We returned back to the hospital and went to the oncology clinic to meet with Dr. Lemons. When we arrived they informed us that the dr. wanted to get labs. They had taken the i.v. out down in radiology. Luc has never done well if something unexpected is thrown at him. Even when he was a toddler and needed stitches, as long as I could explain what was going to happen before it happened then he was okay with it. He just couldn't stand the thought of another i.v. and stood his ground. I wasn't too worried because he has done so well these past few months. I supported him in his decision as did the oncology staff. It turned out not to be a big deal. Luc decided last year that, if at all possible, he did not want to be in the room when the dr. gave the results. He had had too many bad experiences that he had opted to let me tell him after. He waited in the hall while I met with Dr. Lemons. Dr. Lemons informed me that the tumor is virtually unchanged, stable!! He said he wouldn't be surprised if we even saw some delayed shrinkage. He also told me that Luc will not need another MRI until August, unless he becomes symptomatic again.

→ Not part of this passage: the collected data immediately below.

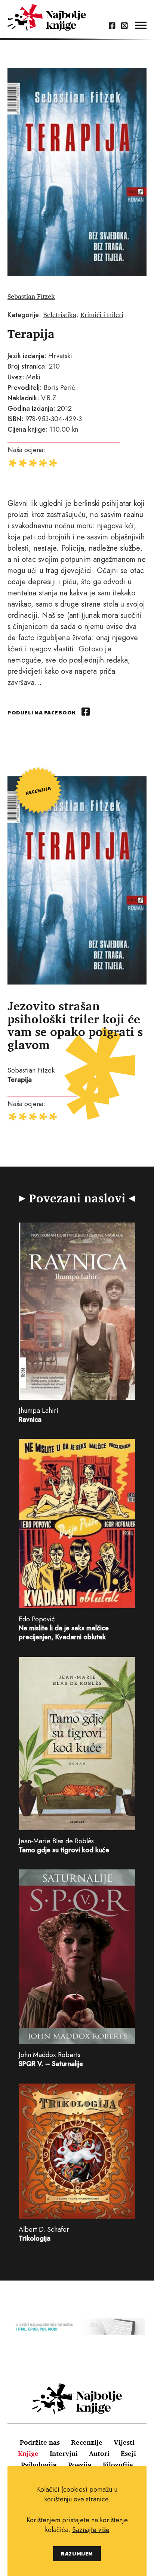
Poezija (80, 2464)
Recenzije (86, 2442)
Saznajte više (91, 2530)
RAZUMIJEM (77, 2553)
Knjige (28, 2453)
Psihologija (39, 2464)
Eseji (128, 2453)
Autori (99, 2453)
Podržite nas (40, 2442)
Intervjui (64, 2453)
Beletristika (59, 314)
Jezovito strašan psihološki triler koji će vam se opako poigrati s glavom (75, 1025)
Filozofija (118, 2464)
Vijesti (124, 2442)
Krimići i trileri (101, 314)
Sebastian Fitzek (31, 296)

We felt before we went that we would have good news. We know what the Spirit has indicated, but also realize that our intrepretation could be erroneous. We have come to completely trust the Lord's will. Even Luc said,"Mom, I know everything will be okay. I will be okay. Even if that means that I am not supposed to stay. I do trust God." When push comes to shove, Luc shows his true colors. He has a testimony of God's Plan of Salvation. He knows he has a part in that plan and, even though he doesn't understand his part completely, trusts that the Lord will lead him to fulfill his part. It takes some people, like me, a lifetime to develop the kind of faith he has in a short 14 years. I feel extremely blessed and grateful to have the privilege of being his mother. He may have been born a couple thousand years later, but he truly is a stripling warrior!
Marley

Yay! That is wonderful news!
That is great news. The stripling warriors knew what they knew because their mothers taught them and did not doubt. That's you, Marley
So happy to hear that great news! I'm with Luc, I HATE needles, especially IV's too. Ugh. Anyway, I'm so happy for you and so impressed by your faith (all of you!!!)
Awesome!! Good to read that all is going great for Luc!
Shawn and I have been checking on this website to stay updated, and we are so excited to hear this news. What great faith you show-our prayers are always with you.